What would an album of Addo Elephant National Park photos be without some elephant pictures? The region includes one of south Africa’s thicket vegetation types, a biome where elephants thrive.
The Albany thicket comprises dense to impenetrable vegetation, dominated by spiny and succulent trees and shrubs. It exists in a semi-arid to arid region, receiving an average rainfall of less than 445mm per year. The Park’s existence ensures a future for a certain vegetation mix and a home for wildlife generally, particularly for the African elephant. Their needs for space are increasingly in conflict with Lebensraum requirements of burgeoning humanity.
Rainfall is relatively evenly distributed throughout the year in the Park, peaking in February to March and in October to November. Frost occurs at times during winter.

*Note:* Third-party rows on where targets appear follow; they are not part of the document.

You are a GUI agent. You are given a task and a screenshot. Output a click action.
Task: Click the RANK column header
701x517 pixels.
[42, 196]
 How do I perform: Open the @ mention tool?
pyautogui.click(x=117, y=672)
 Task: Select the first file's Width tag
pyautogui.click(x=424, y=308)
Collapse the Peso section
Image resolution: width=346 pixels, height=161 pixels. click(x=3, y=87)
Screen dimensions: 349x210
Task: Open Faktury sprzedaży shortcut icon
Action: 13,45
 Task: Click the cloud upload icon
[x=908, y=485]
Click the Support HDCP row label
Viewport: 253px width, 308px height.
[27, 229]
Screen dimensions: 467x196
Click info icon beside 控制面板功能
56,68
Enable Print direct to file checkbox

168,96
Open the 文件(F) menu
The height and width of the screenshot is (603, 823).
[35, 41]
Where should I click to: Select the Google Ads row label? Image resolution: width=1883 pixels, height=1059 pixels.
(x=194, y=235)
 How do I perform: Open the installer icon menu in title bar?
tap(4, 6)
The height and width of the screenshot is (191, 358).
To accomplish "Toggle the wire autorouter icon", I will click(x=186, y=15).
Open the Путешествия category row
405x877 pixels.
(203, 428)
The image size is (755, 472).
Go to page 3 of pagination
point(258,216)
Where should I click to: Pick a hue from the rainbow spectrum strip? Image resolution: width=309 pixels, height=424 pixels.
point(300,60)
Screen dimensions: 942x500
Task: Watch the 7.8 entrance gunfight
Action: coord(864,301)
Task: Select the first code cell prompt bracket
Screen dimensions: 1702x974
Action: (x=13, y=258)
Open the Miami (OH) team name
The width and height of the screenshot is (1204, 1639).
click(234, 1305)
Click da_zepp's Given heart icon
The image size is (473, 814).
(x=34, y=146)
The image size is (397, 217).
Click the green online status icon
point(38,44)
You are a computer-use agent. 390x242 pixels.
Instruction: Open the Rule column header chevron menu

There is food growing on a sustainable basis for the elephants within the confines of the Park, provided that their numbers are managed in terms of the carrying capacity of the available terrain, these days also impacted upon by climate change.
Elephants use their trunks to pluck leaves, their tusks to tear branches and their heads for downing trees. Some plant damage serves as pruning, similar in volume to what gardeners would from time to time do for the wellbeing of their plants. A herd of elephants may do considerably more, depleting an area of foliage and even plants, thus depriving other herbivores of food. Eating up to 450 kg of vegetation per day is necessary for the adult elephant, due to a fairly inefficient digestive system that discards 60 percent of intake undigested (Wikipedia; www.sanparks.org).